The others froze, staring at him in shock. John saw Ronon turn away, anger flushing his cheeks. McKay’s eyes darted between John’s face and chest, then over to Teyla and Ronon, then away again. Teyla reached out and grabbed the hand resting on his chest with both of hers.
“I felt it,” he whispered, but Teyla shook her head.
“It did not feed, John. Carson said it did just enough to break the skin, but no more.”
“It barely gave you any of the enzyme,” McKay added, “so you won’t even have to suffer through withdrawals. And the seizure… the chair didn’t do any permanent damage.”
“You’re going to be fine, Sheppard,” Ronon rumbled, leaning back in his chair and throwing his feet up on the side.

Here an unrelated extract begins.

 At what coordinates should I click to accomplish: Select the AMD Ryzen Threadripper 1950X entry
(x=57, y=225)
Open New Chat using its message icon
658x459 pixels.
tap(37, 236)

“But you still need to rest,” Teyla said. “If Carson catches us keeping you awake, he will kick us all out.” She glared at Ronon and McKay as she said it, then patted John’s hand one last time and pulled the blanket up around his shoulders. He was suddenly exhausted again, and sleeping sounded like a good idea despite the many, many Wraith-infested nightmares he knew would haunt his near future.
“Yeah, sleep up, Sheppard,” McKay said. “The IOA meets in a couple of days to talk about what they think they’re going to do with the city now that they’ve got it here, but I have a foolproof plan that will get us and Atlantis back into Pegasus inside of a month, and I’m going to need all of your help.”
McKay glanced around then launched into his idea, lowering his voice as he started to explain it, but John only smiled and let himself drift. It was too much work keeping his eyes open, so he let them close as McKay talked, too tired to worry about the details of whatever the man was planning yet, and pleasantly relieved at the thought that they would soon be back in Pegasus.
After all, though he would never admit it to McKay, the man’s plans usually worked.
END
Prompt:
I’d like a gen fic where Sheppard, the team, and Beckett are in Antarctica, chasing down some sort of bad guy(s), with Sheppard sick/exhausted from having to use his ATA gene too much. Also, infirmary time for Shep in Antarctica with some good comfort and interaction from Beckett, Ronon and his knives, and bonus points for medical details and if the bad guy(s) also whump Shep.